I got this car 6 years ago with 20k miles on it. I keep up with all the maintenance. It has done nothing but fall apart. Head gaskets, engine block crack, the computer went and fried all my sensors twice, motor mounts, bad breaks wear out frequently, front end problems the tire fell while driving, catalytic converter problems, suspension problems
very very comfortable and good looking interior! I replaced all the door speakers and put in a new radio so i always was happy when i wasn't thinking of the thousands i had in repairs!
it would be easier to list what not to improve. the interior was nice except where the cup holders are placed!!
great car all around!! handles great and have had little problems with it since i got it in 94.fuel milage is modrate,it really fun to drive every time.. it has a really fast motor and can get up to 70 in 4.9 sec tops!!
I bought my Cougar new, and it always started well.
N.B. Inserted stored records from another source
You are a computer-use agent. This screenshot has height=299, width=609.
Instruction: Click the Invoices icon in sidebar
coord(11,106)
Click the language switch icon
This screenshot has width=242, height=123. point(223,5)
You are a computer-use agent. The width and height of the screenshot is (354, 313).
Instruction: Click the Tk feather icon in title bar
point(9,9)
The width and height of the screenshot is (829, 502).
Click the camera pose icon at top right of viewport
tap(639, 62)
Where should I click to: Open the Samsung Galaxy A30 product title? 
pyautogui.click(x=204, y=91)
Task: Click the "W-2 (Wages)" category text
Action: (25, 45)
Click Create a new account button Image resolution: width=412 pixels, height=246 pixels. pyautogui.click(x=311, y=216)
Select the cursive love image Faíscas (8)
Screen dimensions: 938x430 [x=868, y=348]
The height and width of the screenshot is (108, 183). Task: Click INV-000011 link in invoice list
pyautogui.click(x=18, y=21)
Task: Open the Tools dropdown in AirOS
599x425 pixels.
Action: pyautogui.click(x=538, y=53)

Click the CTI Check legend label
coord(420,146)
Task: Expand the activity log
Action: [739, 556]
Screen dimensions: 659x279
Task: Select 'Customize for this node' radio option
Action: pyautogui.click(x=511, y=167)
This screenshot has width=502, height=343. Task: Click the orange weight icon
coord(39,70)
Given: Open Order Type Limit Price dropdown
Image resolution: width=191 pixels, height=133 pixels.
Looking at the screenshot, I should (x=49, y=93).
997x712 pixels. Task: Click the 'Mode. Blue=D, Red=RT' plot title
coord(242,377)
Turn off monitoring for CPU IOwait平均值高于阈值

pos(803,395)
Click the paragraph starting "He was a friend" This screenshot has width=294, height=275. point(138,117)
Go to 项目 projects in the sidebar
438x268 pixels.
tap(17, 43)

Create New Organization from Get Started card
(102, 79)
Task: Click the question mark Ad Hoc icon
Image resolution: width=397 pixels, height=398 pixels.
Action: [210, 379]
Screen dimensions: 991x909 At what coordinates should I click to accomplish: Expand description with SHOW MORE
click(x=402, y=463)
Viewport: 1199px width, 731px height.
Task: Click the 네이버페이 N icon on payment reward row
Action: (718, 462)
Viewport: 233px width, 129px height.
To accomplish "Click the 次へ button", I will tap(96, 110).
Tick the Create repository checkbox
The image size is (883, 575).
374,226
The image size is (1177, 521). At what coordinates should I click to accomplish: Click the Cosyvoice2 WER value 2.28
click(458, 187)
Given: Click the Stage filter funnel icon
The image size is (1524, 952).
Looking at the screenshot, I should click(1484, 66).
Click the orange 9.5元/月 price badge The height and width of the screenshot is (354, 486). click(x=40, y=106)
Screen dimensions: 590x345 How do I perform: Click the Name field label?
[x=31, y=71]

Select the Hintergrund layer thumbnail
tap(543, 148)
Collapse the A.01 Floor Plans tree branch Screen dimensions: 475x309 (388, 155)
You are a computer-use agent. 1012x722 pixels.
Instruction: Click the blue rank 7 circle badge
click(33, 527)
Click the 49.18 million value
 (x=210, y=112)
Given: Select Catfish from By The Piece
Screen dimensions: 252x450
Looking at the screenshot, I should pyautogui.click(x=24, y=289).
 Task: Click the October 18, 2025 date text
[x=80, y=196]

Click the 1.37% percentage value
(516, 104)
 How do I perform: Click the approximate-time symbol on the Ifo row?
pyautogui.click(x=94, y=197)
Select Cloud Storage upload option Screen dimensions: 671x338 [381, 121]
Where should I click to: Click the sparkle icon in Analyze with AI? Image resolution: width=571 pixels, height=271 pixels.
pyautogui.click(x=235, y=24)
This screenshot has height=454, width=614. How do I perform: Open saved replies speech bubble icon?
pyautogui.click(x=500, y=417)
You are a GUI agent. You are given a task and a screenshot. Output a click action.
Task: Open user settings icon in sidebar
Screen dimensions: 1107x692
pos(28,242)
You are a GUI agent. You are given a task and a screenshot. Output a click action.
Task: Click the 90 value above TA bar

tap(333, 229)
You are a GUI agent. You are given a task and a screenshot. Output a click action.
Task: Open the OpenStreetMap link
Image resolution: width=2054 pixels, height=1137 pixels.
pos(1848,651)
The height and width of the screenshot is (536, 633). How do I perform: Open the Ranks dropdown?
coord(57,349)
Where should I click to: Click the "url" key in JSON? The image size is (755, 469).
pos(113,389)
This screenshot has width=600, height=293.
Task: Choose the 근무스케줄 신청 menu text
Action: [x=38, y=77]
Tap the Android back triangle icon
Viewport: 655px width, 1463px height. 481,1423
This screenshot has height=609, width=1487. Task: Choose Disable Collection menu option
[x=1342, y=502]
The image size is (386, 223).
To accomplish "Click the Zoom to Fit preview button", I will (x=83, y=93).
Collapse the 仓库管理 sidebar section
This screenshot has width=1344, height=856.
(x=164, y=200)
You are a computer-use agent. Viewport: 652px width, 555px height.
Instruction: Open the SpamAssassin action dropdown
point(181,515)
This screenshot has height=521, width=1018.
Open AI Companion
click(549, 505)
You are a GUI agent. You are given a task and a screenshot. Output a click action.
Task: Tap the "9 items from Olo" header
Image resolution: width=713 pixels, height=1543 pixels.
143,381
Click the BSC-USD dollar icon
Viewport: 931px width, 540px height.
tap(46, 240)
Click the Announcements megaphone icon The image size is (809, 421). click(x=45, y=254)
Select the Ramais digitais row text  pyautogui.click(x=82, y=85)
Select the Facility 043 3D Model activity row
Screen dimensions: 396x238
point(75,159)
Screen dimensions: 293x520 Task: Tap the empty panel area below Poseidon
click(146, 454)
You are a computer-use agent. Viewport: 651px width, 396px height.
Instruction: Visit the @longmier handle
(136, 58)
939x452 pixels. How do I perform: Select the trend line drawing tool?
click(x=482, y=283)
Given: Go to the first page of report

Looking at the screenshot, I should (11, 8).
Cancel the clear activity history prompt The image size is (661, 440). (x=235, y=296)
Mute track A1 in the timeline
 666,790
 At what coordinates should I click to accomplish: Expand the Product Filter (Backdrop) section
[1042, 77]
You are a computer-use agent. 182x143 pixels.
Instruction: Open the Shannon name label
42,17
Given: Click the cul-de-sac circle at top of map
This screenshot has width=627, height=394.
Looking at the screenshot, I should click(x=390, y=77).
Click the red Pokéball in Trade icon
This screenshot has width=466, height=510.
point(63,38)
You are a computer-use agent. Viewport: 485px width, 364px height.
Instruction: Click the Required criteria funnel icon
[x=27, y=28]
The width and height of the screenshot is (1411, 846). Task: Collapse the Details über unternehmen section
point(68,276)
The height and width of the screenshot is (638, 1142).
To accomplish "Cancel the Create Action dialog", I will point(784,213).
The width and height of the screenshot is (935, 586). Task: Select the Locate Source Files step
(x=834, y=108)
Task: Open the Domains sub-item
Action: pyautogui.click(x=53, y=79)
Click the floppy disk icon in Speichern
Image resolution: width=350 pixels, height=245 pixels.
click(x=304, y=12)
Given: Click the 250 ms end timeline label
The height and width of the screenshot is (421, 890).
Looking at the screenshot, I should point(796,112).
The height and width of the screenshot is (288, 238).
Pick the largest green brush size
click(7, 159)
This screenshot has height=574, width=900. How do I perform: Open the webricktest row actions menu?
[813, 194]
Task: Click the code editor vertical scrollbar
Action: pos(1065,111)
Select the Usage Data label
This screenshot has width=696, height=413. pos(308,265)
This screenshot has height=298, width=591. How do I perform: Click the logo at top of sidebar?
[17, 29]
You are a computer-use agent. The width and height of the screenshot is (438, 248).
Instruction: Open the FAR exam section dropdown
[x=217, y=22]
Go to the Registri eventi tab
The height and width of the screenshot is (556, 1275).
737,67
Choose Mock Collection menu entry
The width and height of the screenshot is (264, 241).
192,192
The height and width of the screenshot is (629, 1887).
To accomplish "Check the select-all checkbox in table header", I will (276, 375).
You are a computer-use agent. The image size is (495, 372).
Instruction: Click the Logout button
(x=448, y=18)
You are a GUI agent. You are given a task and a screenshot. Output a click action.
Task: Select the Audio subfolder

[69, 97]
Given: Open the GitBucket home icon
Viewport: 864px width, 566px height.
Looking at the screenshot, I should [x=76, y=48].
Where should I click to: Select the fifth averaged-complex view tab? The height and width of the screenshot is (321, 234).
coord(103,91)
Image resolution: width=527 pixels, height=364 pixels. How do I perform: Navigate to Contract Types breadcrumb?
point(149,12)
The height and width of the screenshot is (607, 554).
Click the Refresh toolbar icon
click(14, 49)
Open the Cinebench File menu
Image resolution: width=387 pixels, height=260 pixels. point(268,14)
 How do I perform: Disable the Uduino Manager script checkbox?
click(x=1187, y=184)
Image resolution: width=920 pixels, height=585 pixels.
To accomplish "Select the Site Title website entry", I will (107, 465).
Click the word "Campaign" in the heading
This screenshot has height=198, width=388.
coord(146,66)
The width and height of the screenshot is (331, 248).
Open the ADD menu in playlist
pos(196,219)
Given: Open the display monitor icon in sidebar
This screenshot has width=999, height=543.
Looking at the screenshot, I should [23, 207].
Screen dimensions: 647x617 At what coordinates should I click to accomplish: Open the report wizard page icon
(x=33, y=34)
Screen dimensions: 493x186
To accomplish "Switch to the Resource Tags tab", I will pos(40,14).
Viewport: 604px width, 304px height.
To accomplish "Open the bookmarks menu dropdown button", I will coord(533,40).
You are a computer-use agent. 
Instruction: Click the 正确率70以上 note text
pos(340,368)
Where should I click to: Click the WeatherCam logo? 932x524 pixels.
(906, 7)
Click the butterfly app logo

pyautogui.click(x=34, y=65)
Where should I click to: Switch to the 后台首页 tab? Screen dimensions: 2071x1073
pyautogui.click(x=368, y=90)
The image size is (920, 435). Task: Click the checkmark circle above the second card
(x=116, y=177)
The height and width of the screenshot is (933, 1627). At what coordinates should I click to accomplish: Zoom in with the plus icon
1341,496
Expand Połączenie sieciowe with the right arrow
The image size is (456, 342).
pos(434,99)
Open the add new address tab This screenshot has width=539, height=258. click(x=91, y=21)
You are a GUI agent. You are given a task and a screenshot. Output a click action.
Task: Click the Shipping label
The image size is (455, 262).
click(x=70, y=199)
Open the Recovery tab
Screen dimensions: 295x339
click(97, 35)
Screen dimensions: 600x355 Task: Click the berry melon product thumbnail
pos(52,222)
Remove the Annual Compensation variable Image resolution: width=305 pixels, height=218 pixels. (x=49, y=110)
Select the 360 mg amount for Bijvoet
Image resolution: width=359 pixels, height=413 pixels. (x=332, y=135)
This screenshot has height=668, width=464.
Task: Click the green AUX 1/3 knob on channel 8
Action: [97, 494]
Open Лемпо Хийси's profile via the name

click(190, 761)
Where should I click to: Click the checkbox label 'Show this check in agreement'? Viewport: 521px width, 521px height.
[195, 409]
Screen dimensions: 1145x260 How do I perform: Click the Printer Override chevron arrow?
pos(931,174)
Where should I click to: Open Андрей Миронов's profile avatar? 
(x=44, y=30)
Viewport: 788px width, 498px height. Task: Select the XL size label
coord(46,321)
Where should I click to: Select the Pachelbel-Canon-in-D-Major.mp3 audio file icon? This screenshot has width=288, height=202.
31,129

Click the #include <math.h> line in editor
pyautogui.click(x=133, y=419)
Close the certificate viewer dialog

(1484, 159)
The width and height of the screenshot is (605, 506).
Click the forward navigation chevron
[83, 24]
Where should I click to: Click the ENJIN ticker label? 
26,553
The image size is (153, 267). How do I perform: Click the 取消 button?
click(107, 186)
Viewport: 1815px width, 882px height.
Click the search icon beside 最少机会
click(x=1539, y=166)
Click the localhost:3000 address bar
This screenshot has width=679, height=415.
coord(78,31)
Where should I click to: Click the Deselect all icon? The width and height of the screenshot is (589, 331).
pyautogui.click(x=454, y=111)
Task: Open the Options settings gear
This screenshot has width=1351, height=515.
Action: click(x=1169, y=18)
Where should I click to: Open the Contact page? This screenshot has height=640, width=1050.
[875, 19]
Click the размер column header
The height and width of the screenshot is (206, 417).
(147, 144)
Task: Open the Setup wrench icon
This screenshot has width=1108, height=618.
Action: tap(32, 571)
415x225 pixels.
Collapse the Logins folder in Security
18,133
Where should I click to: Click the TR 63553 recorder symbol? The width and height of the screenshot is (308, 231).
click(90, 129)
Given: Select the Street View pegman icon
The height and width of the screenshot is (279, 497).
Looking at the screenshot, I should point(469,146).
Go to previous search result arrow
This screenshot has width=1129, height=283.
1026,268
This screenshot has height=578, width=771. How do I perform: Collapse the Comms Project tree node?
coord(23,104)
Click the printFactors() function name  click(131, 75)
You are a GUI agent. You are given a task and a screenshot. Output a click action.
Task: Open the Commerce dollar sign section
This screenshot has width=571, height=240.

I had it for 14 years. On occasional weekends, I'd drive from Albany, NY to Hartford, Connecticut and back, which is a distance of approximately 250 miles round-trip on three-quarters of a tank, and the drive was very smooth and extremely comfortable. I always enjoyed the rack and pinion steering, which handled extremely well - like a smaller sports car. The transmission performed well, shifting well up hills at 55 mph. Eventually, however, the transmission needed work. (I was never informed of the torque converter recall.) Nevertheless, I miss my Cougar very much. I recently traded it in for a Nissan Frontier pickup, which I needed.
The exterior style - very sleek. The interior, especially the power seats. The overall feeling of sitting in the front seat, which was very comfortable and roomy. The stereo that had four speakers, and sounded magnificent, and blocked out all external noises, like a Lear jet.
The cup holder was in the center armrest, and it was positioned too far back, which made it unusable.